____ ROWS

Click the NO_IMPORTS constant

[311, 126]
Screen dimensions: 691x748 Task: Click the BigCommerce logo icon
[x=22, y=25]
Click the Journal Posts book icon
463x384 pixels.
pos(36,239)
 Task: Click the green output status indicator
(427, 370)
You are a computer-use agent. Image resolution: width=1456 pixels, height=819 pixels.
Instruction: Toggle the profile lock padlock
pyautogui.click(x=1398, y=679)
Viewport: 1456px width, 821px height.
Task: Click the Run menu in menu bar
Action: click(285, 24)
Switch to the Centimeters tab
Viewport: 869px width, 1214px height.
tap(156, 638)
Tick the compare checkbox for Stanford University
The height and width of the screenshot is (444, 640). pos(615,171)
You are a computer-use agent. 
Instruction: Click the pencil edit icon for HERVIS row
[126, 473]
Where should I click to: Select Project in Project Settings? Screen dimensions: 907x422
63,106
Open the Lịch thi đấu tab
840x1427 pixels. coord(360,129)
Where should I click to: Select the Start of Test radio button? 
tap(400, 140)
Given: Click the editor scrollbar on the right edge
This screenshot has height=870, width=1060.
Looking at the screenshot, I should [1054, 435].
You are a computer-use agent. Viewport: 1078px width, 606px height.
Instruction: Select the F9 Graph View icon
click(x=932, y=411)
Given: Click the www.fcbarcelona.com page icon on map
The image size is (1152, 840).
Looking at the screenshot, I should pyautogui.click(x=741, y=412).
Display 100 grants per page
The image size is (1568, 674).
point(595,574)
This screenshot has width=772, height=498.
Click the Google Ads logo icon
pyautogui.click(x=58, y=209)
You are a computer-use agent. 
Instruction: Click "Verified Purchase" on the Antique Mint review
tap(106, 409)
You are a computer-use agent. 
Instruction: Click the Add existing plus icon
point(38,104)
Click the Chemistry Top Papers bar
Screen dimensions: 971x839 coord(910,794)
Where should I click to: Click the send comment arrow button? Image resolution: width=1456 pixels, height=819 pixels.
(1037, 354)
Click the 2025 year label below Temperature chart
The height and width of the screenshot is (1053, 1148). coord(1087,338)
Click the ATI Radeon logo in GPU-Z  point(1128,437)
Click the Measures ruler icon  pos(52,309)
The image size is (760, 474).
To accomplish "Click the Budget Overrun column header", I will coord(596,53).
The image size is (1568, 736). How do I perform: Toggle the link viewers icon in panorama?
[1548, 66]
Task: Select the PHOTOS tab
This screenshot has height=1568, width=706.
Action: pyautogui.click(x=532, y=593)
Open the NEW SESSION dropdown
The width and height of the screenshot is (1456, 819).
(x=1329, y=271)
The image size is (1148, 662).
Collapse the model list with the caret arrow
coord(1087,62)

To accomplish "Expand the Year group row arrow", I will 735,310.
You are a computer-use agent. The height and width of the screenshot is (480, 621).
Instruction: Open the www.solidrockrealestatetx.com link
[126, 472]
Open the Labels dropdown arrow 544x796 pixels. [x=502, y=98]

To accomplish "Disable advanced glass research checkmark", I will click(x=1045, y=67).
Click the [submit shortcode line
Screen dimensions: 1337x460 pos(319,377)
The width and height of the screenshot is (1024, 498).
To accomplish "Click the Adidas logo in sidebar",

________

**GIVEN INSTRUCTION:**
Rewrite the listing starting with the line containing "The width and height of the screenshot is (1024, 498)." and going through its end, swapping "Adidas" for "Puma" and leaving everything else unchanged.

**CORRECT OUTPUT:**
The width and height of the screenshot is (1024, 498).
To accomplish "Click the Puma logo in sidebar",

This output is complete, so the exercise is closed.